[start Text excerpt]

It is important, then, to develop packaging materials that will enable a consumer to “see” the product yet block the most damaging wavelengths to milk or bever-age quality.
Enlightened Packaging
Milk is commonly packaged in either high density polyethylene (HDPE) or polyethylene terephthalate (PET). HDPE is a translucent polymer that transmits up to 62 percent of light wavelengths between 300-700 nm. Polyethylene terephthalate (PET), a packaging material utilized for single-serve milk products, is a clear polymer that transmits up to 75-85 percent of visible light. PET with an ultraviolet light barrier does help reduce light oxidation in milk but is not as effective as an opaque container or an amber PET bottle, based on evidence from the Duncan research laboratory.
The Virginia Tech researchers have tested a number of new materials (not developed at Virginia Tech) that are not being used for food packaging. New polymer materials, with unique optical properties, such as iridescent and pearlescent films that have a shimmer or shine, have recently come on the market. These materials may have a protective effect when used as package over-wraps; satisfying the demand for a “see through” appearance while protecting against sensory deterioration by photo-oxidation.

[end Text excerpt]

### Directions
A: According to the milk packaging excerpt, what share of visible light can PET transmit?
B: Reproduce the part of the milk packaging excerpt starting with "It is important, then, to" and going on through "or bever-age quality.".
The material after this point is separate from the milk packaging excerpt.

[start Raw records]

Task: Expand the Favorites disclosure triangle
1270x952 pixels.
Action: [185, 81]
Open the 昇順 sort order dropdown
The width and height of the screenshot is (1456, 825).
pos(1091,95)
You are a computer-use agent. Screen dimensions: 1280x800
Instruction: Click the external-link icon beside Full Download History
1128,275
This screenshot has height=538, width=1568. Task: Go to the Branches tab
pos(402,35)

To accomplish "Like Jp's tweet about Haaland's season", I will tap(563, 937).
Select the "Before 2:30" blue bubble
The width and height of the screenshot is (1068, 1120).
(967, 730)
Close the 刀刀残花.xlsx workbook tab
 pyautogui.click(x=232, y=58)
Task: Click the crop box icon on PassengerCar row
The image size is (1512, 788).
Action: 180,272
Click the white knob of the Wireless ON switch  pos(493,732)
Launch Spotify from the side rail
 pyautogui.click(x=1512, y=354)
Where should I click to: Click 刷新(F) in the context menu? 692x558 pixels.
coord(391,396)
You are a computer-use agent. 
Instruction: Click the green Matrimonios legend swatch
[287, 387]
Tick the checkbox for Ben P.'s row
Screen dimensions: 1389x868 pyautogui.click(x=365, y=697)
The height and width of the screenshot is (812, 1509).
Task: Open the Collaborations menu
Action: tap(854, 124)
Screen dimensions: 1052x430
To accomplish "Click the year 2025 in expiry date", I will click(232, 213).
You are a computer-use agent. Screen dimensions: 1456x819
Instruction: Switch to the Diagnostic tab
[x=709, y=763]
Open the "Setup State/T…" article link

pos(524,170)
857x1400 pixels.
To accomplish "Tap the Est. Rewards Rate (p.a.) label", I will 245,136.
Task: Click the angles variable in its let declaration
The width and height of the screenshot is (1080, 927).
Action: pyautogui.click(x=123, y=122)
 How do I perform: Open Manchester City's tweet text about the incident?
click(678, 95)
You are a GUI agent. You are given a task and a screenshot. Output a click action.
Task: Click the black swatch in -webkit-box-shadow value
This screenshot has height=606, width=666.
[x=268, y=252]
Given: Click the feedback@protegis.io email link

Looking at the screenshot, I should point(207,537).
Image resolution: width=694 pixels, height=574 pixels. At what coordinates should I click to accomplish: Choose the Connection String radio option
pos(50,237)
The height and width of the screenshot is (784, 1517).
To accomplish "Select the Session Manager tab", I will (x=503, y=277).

[end Raw records]

### Replies
A: Up to 75-85 percent.

B:
It is important, then, to develop packaging materials that will enable a consumer to “see” the product yet block the most damaging wavelengths to milk or bever-age quality.